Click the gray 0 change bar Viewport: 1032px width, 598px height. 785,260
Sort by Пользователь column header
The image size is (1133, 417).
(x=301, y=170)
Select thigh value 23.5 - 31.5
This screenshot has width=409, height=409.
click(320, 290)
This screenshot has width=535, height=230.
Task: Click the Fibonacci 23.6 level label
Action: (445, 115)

*ASSIGNED TASK*
All the data above is to be given again, exactly.

*ANSWER BELOW*
Click the gray 0 change bar Viewport: 1032px width, 598px height. 785,260
Sort by Пользователь column header
The image size is (1133, 417).
(x=301, y=170)
Select thigh value 23.5 - 31.5
This screenshot has width=409, height=409.
click(320, 290)
This screenshot has width=535, height=230.
Task: Click the Fibonacci 23.6 level label
Action: (445, 115)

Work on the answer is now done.